▶ DATA SUPPLIED
++++
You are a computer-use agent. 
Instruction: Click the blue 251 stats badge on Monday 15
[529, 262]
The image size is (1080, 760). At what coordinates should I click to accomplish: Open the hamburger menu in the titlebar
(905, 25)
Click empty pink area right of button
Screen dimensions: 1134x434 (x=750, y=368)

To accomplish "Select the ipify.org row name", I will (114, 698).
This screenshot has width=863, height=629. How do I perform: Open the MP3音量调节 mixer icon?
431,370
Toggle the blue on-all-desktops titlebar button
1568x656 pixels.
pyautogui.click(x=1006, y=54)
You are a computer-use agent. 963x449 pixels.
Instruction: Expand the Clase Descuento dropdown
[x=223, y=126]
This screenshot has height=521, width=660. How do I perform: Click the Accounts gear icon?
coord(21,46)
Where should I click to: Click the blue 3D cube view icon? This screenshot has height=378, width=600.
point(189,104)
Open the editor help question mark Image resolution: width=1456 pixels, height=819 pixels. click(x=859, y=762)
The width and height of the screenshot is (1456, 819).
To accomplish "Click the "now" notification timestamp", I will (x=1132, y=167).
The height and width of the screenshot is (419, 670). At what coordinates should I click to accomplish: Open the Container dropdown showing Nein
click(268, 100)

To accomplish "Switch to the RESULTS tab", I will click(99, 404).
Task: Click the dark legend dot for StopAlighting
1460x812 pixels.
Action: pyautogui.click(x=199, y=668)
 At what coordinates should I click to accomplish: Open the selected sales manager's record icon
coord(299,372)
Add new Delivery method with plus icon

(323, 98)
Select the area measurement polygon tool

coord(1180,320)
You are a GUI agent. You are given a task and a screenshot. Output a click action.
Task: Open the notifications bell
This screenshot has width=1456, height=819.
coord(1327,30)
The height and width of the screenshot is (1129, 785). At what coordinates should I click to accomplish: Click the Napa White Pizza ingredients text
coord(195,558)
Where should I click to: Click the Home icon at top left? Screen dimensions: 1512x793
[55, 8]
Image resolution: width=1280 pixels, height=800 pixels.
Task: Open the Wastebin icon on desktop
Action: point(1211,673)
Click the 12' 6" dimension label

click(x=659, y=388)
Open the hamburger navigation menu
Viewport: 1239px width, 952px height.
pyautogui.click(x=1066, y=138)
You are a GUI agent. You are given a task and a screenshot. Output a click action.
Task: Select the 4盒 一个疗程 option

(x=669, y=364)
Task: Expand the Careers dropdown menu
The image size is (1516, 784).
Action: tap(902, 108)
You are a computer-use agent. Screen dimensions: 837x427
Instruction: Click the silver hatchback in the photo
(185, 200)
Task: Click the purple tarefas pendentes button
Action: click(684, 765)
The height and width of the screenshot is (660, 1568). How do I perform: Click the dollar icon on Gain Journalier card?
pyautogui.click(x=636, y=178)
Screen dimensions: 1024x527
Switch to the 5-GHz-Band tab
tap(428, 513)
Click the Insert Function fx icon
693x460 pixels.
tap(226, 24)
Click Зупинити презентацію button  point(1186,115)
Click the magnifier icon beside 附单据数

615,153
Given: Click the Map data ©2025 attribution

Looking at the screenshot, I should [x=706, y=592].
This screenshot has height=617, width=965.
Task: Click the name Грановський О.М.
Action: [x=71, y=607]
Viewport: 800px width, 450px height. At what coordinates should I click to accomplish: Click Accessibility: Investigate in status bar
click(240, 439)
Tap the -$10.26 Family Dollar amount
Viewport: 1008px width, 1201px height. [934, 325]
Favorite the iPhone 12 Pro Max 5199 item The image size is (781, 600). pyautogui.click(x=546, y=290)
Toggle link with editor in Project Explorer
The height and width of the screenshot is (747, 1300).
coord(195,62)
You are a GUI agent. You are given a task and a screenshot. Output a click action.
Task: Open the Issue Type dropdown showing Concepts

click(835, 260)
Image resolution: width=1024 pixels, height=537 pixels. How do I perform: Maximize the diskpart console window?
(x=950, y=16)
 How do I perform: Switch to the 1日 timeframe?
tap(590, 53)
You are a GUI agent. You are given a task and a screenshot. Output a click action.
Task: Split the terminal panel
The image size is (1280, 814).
++++
▶ WRITTEN PROBLEM
Return every line of the listing exactly as it appears, from the line containing "manager's record icon" down to the line containing "coord(1327,30)", with both of those lines included.

▶ IN RESPONSE
 At what coordinates should I click to accomplish: Open the selected sales manager's record icon
coord(299,372)
Add new Delivery method with plus icon

(323, 98)
Select the area measurement polygon tool

coord(1180,320)
You are a GUI agent. You are given a task and a screenshot. Output a click action.
Task: Open the notifications bell
This screenshot has width=1456, height=819.
coord(1327,30)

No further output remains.